GENOME=/srv/scratch/z5188231/KStuart.Starling-Aug18/Sv4_Historic/genome/Sturnus_vulgaris_2.3.1.simp.fasta
gatk --java-options "-Xmx120G" CombineGVCFs \
--reference $GENOME \
--variant SAMPLE_A.g.vcf \
...
--variant SAMPLE_Z.g.vcf \
--output historical_GATK_variantscombined.vcf
And finally perform joint genotyping on the samples
gatk --java-options "-Xmx120g" GenotypeGVCFs \
-R $GENOME \
-V historical_GATK_variantscombined.vcf \
-O historical_GATK_variantsgenotyped.vcf
GATK doesn't produce any summaries like populations, however we can make a quick count of the number of SNPs using the below:
grep -v "#" historical_BWAmem_GATK_variantsgenotyped.vcf | wc -l
Below is a summary of the number of variants I obtained at the end of the above pipeline, both without filtering and with some filtering.
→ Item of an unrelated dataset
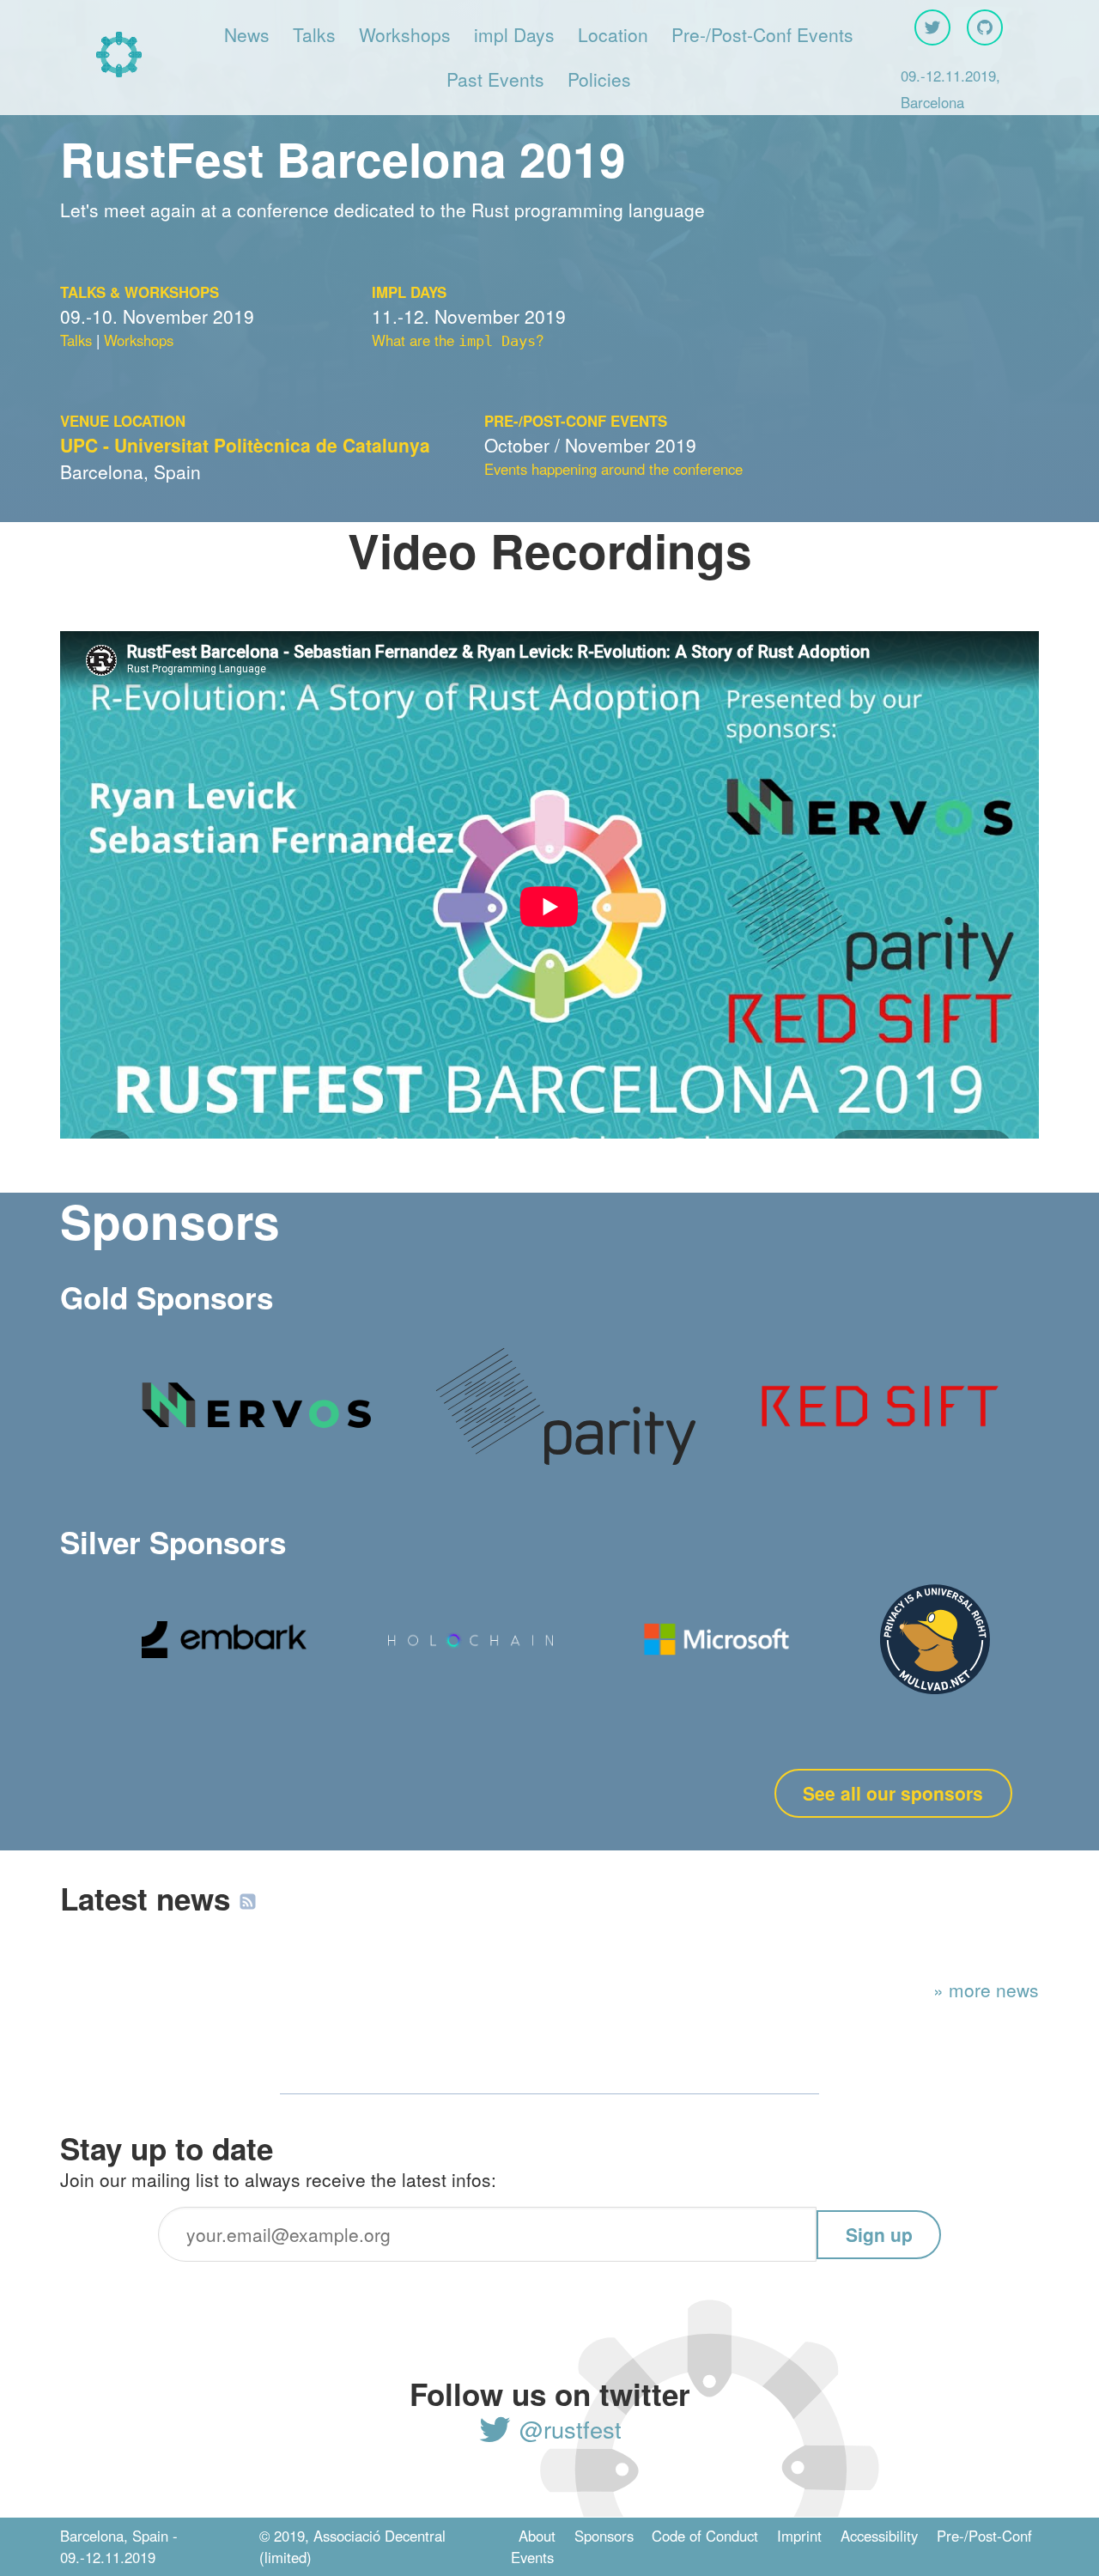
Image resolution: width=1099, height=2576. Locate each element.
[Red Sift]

Note that the low number of SNPs called by the bowtie-GATK combo was not a result of mapping (bowtie produced high read mapping percentages). This leaves me to believe that GATK didn't do very well with the DArT-seq data, which is a bit strange as I have seen it used quite successfully on many reduced representation data sets. Most of my new projects work with WGS so I have not investigated this further, but will leave this result here in case another finds similar results in their own work and needs perepctive.